KB 10: Configuring Wallix Trustelem as an identity provider (IdP) with Olfeo Saas
Context
This document covers the implementation of the Wallix Trustelem solution with the Olfeo Saas product. To facilitate this process, an Olfeo application is available in the Wallix catalog.
Wallix Trustelem is a solution that unifies, secures and simplifies user access to business applications. It acts as an IDP, providing Single Sign-On (SSO) and centralized identity management for products that can delegate authentication, whether Web or On-premise. To find out more about the features of this solution, click here: Wallix Trustelem.
Prerequisites
Have synchronized your corporate directory with Olfeo Saas. For this part, please refer to the Olfeo Saas technical documentation: configuring and managing directories.
Have ensured that the endpoints required for authentication (Trustelem authentication url in particular) are publicly exposed on the Internet.
Have selected the SAML authentication method in your Olfeo directory.
Configuration steps :
- Go to applications and click on "add an application".
- In "Pre-integrated applications", search for Olfeo, then select it.
- Once in the Olfeo SaaS application, enter the following information:
- Application description
- Entity ID: https://saas.trustlane.io/api/sso/saml/XXXXX/login
- Assertion Customer Service: Response URL (ACS): https://saas.trustlane.io/api/sso/saml/XXXXX/acs
- Specific login URL: Login URL: https://saas.trustlane.io/api/sso/saml/XXXXX/login
- NameID Attribute: Choose the identifying property defined when synchronizing your directory with Olfeo Saas.

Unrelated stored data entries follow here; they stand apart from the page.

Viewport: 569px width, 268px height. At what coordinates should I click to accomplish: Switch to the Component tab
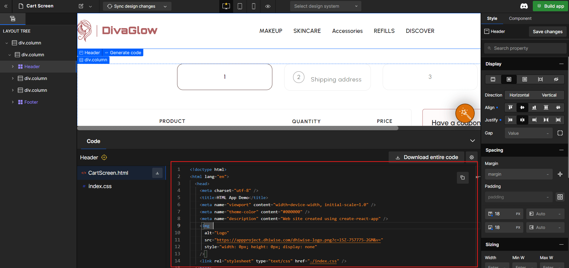click(520, 18)
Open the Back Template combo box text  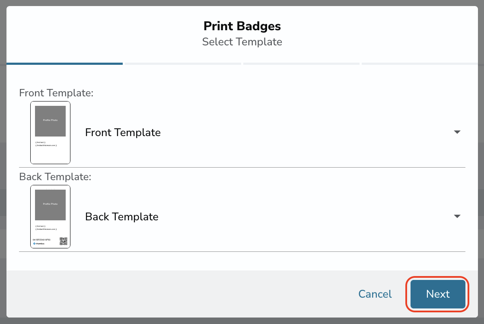(121, 216)
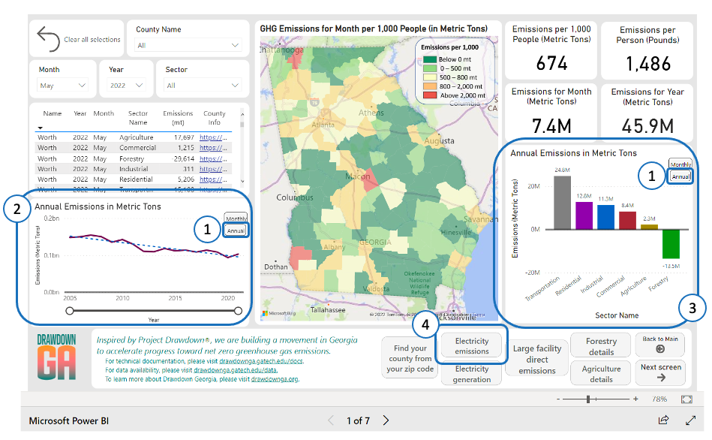
Task: Select Annual toggle on the left line chart
Action: [236, 229]
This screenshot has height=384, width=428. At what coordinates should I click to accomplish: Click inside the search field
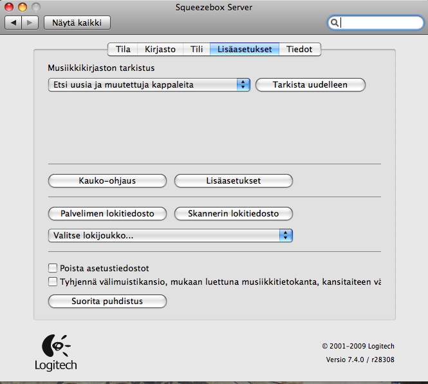click(x=380, y=23)
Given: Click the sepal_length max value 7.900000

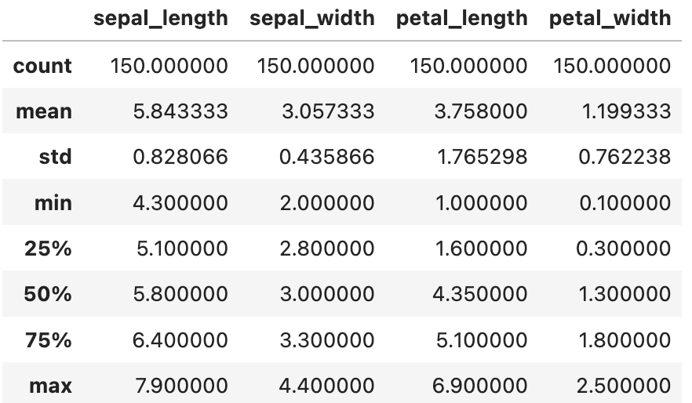Looking at the screenshot, I should 181,386.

- Select the desired certificate, then save
- Once registered, download the Trusleme metadata file, then return to the Olfeo Saas administration interface, go to Configuration, Directories, Directory editing, Authentication, and complete the "Supplier metadata" section.
- Then, in Wallix Trustelem, go to the permissions section to assign users or groups to the Olfeo Saas application.
- At this point, all you need to do is perform an authentication test with a user.